To me option 1 is the only real option, but option 2 seems to be quite common in the software world. At the component level, maybe this works to a degree provided each component is small and the accompanying specification is sufficiently detailed to fully describe exactly how it should work—but how often is that the case?

Testing is the last thing that happens before the users get first sight of their shiny new system in the UAT environment, and first impressions count. If the system is flaky or misses some basic requirements then business confidence is lost and can be difficult to regain. Having experienced and knowledgeable testers sign off on the software prior to this will reduce the risk of major mistakes. Using those experts to walk the business through the new system at the start of UAT, and to support them during UAT is a terrific way to boost business buy-in and speed up implementation.

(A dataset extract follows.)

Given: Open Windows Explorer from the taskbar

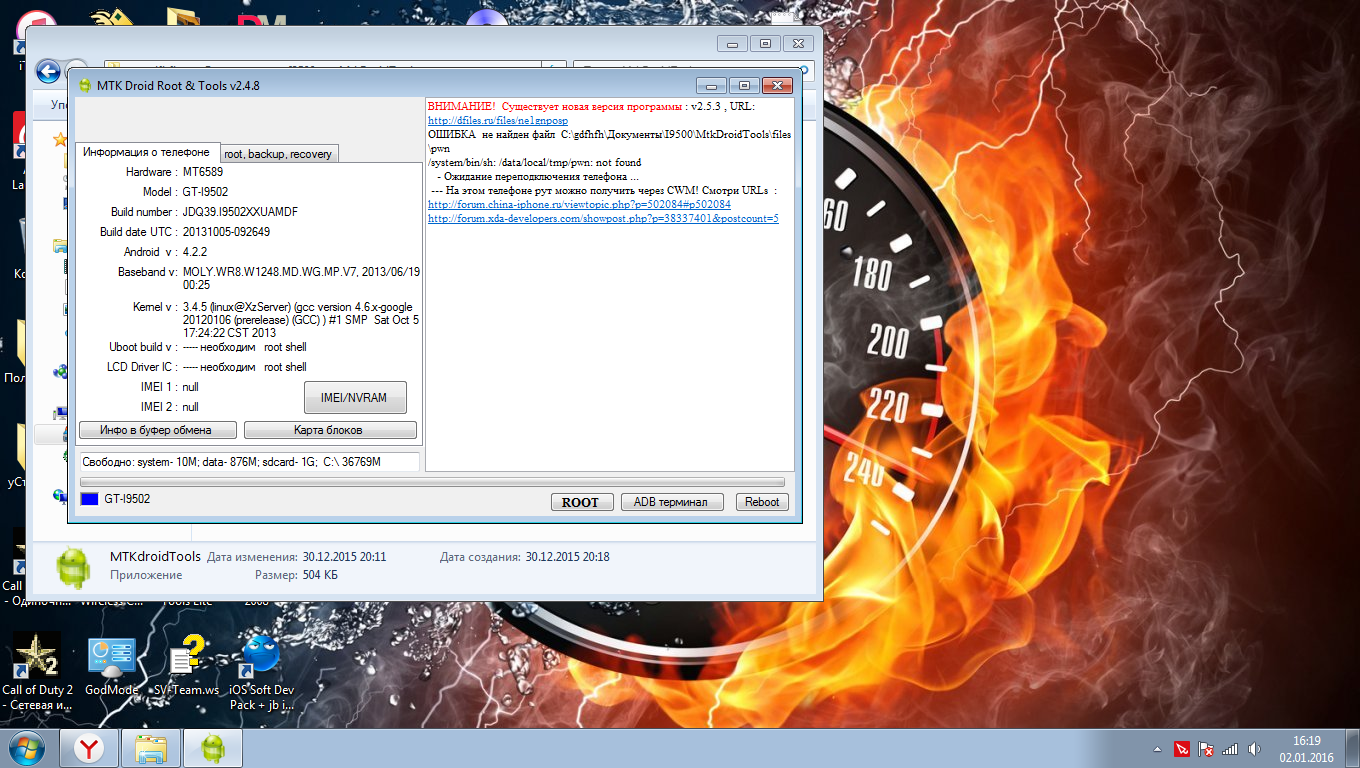Looking at the screenshot, I should pyautogui.click(x=151, y=748).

The agile world in particular relies on the involvement of experienced, knowledgeable people in short bursts to make a series of incremental changes to address particular issues. This will work best where the participants each understand their part. When it comes to software functionality, this has to involve significant knowledge of the business and its processes.

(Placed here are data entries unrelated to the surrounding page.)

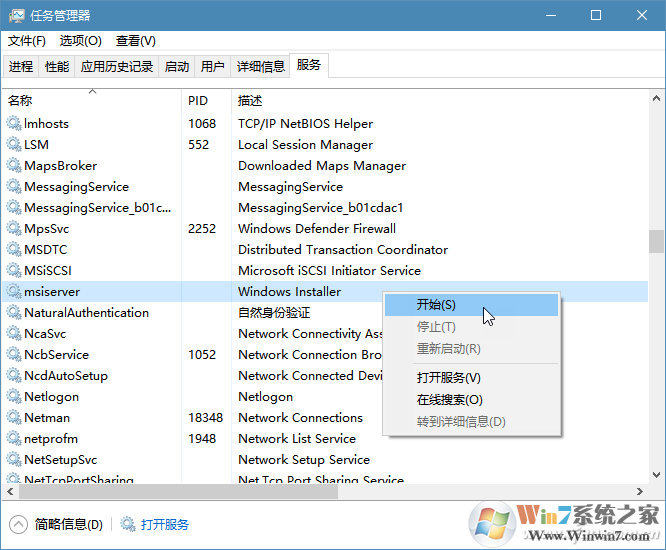The height and width of the screenshot is (550, 666).
Task: Click the Task Manager title bar icon
Action: pyautogui.click(x=16, y=15)
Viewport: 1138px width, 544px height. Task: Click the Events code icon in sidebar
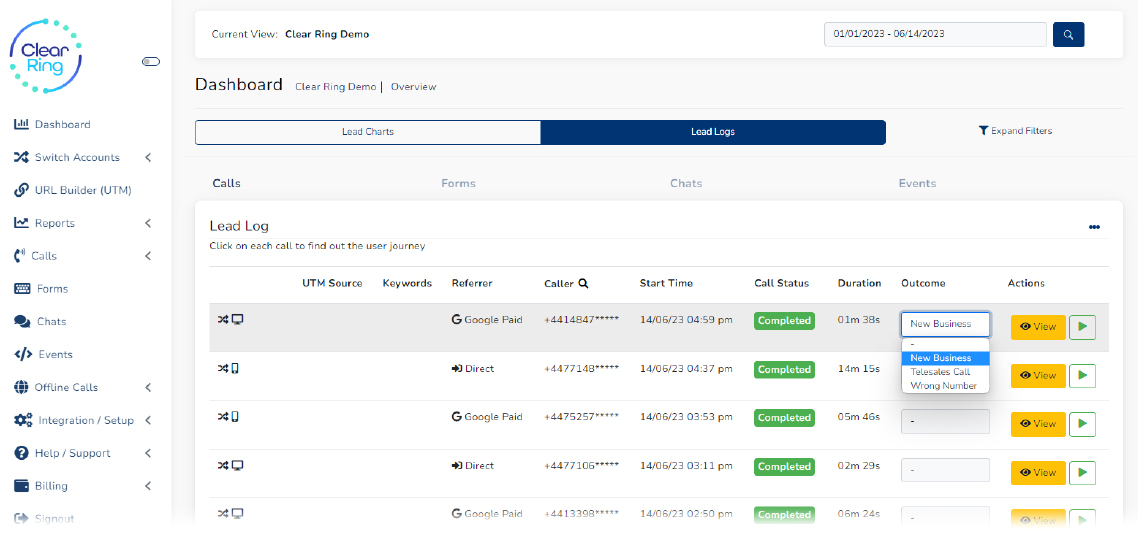22,354
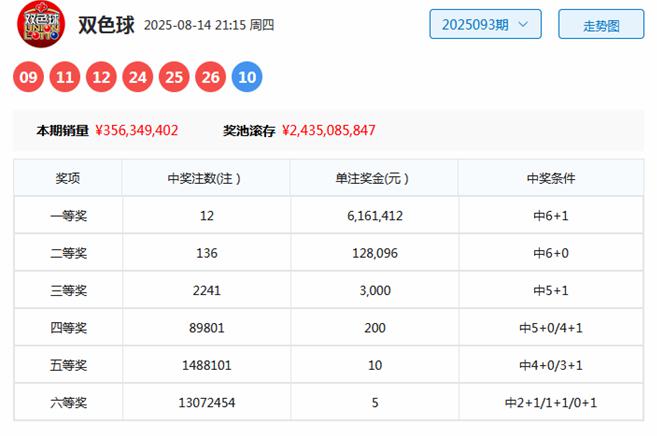The height and width of the screenshot is (436, 657).
Task: Select the 一等奖 row
Action: click(x=68, y=215)
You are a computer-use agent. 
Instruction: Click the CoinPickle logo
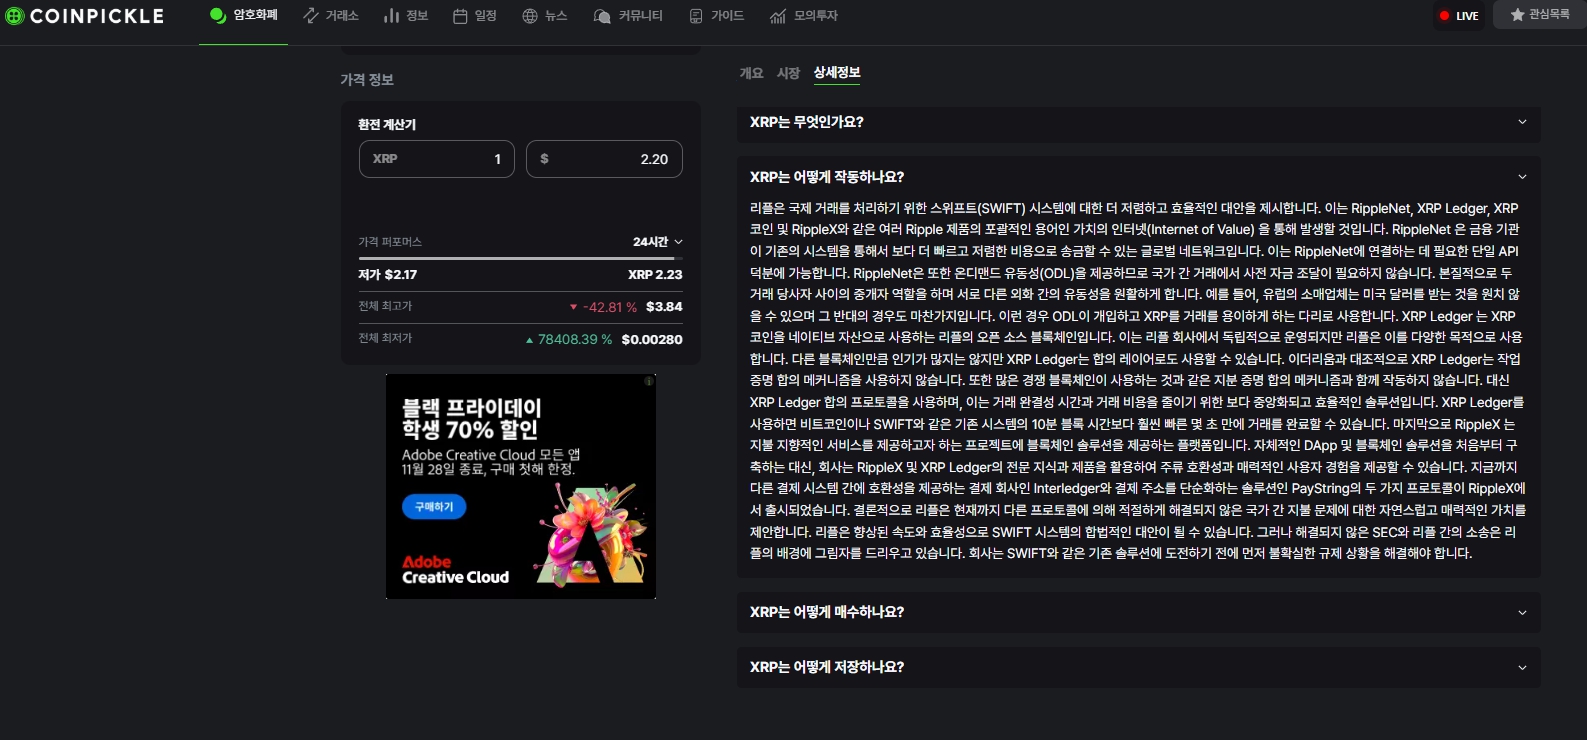click(84, 16)
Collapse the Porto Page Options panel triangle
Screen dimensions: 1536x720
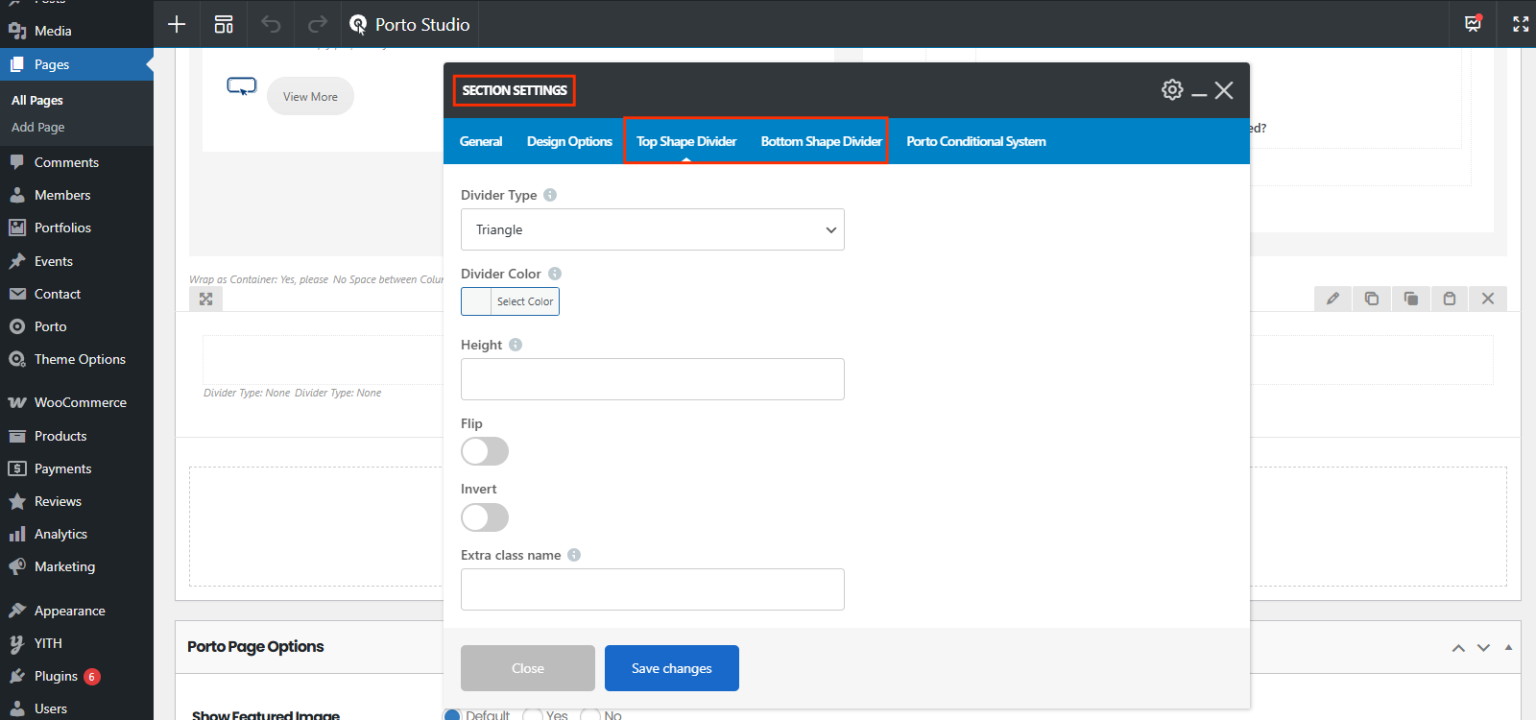pos(1509,647)
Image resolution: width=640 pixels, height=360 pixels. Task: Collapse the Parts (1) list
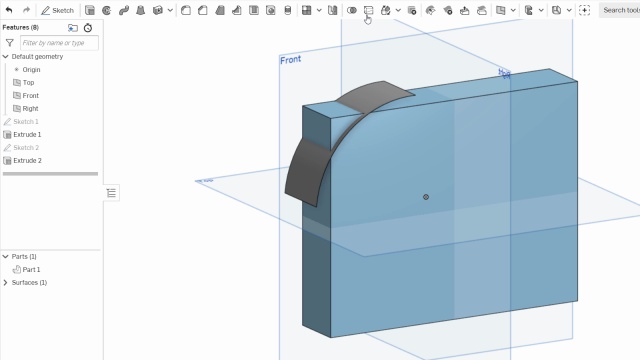[5, 256]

To go back to the car analogy, if the specification says the car needs a steering wheel and pedals to control it, then a test driver knows without it being written down that these both have to be in front of the driver’s seat. If the documentation says it needs a steering wheel and pedals facing forward,  then the non-driver tester may tick the box even if they are on opposite sides of the car.

I still firmly believe that you can’t properly test something—or analyse it or design a solution—if you don’t understand what it’s actually meant to do. Involving business-savvy resources who are also IT and project-literate at all stages of the project may involve some additional initial expense but will reduce the overall project and support costs by:

  1. Ensuring that the system and associated business processes meets business requirements even where those requirements are poorly articulated.
  2. Increasing business buy-in and confidence in the new system as it has a greater degree of fit to their needs.
  3. Benefit business to IT relationships by demonstrating that IT truly understands what the business needs.

Here at Citisoft we fully believe that our maxim holds true: “There is no substitute for experience.”